*** Opening of Input records ***
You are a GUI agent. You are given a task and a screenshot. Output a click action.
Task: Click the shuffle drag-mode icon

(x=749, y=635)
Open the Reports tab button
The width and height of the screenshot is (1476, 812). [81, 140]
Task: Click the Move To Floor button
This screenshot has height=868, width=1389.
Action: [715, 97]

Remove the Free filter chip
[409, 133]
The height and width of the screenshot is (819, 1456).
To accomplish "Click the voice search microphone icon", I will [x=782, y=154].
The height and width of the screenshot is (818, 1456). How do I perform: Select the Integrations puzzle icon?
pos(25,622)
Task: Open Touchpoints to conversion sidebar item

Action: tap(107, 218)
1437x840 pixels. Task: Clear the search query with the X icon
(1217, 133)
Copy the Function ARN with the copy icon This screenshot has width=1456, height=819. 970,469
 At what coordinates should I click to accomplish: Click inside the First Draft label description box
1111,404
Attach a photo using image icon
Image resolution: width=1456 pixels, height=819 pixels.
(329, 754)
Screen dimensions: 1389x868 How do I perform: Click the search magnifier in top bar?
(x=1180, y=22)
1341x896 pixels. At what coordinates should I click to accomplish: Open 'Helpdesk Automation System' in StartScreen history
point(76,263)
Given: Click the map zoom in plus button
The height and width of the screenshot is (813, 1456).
*** Close of Input records ***
▸ **Your assignment**
Give back every line of the data exactly.

▸ **Solution to this exercise**
You are a GUI agent. You are given a task and a screenshot. Output a click action.
Task: Click the shuffle drag-mode icon

(x=749, y=635)
Open the Reports tab button
The width and height of the screenshot is (1476, 812). [81, 140]
Task: Click the Move To Floor button
This screenshot has height=868, width=1389.
Action: [715, 97]

Remove the Free filter chip
[409, 133]
The height and width of the screenshot is (819, 1456).
To accomplish "Click the voice search microphone icon", I will [x=782, y=154].
The height and width of the screenshot is (818, 1456). How do I perform: Select the Integrations puzzle icon?
pos(25,622)
Task: Open Touchpoints to conversion sidebar item

Action: tap(107, 218)
1437x840 pixels. Task: Clear the search query with the X icon
(1217, 133)
Copy the Function ARN with the copy icon This screenshot has width=1456, height=819. 970,469
 At what coordinates should I click to accomplish: Click inside the First Draft label description box
1111,404
Attach a photo using image icon
Image resolution: width=1456 pixels, height=819 pixels.
(329, 754)
Screen dimensions: 1389x868 How do I perform: Click the search magnifier in top bar?
(x=1180, y=22)
1341x896 pixels. At what coordinates should I click to accomplish: Open 'Helpdesk Automation System' in StartScreen history
point(76,263)
Given: Click the map zoom in plus button
The height and width of the screenshot is (813, 1456).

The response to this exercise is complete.